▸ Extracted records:
..........

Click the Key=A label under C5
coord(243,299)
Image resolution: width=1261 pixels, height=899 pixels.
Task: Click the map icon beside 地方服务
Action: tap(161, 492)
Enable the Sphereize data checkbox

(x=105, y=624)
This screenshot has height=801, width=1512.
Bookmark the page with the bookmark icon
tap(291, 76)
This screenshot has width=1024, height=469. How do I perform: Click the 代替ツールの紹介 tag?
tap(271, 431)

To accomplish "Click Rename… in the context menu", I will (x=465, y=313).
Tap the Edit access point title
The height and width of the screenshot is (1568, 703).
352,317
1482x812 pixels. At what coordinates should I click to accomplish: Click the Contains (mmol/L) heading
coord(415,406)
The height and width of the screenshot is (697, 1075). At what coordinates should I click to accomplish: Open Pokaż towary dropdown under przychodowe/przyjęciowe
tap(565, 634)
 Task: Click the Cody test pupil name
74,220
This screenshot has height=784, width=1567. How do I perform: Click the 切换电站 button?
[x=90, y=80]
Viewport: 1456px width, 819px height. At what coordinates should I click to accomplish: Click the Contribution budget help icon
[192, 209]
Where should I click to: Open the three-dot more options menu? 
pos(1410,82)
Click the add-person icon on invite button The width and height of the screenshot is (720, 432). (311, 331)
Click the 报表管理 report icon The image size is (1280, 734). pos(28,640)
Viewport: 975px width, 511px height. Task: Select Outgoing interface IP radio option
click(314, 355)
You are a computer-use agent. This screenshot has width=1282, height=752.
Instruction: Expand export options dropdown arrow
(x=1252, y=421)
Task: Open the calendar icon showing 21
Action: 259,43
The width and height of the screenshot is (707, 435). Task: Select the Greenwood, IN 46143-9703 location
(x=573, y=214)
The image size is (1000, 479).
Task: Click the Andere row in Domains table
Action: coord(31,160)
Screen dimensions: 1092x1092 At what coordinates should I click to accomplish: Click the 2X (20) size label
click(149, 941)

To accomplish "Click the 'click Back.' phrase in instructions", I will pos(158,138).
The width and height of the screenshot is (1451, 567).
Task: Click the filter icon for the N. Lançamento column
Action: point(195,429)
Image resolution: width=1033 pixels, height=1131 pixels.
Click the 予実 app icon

..........

▸ The task: Copy the lines above word for word, from the line with "Viewport: 1456px width, 819px" up to and including the line with "click(149, 941)".

▸ Result for this task:
Viewport: 1456px width, 819px height. At what coordinates should I click to accomplish: Click the Contribution budget help icon
[192, 209]
Where should I click to: Open the three-dot more options menu? 
pos(1410,82)
Click the add-person icon on invite button The width and height of the screenshot is (720, 432). (311, 331)
Click the 报表管理 report icon The image size is (1280, 734). pos(28,640)
Viewport: 975px width, 511px height. Task: Select Outgoing interface IP radio option
click(314, 355)
You are a computer-use agent. This screenshot has width=1282, height=752.
Instruction: Expand export options dropdown arrow
(x=1252, y=421)
Task: Open the calendar icon showing 21
Action: 259,43
The width and height of the screenshot is (707, 435). Task: Select the Greenwood, IN 46143-9703 location
(x=573, y=214)
The image size is (1000, 479).
Task: Click the Andere row in Domains table
Action: coord(31,160)
Screen dimensions: 1092x1092 At what coordinates should I click to accomplish: Click the 2X (20) size label
click(149, 941)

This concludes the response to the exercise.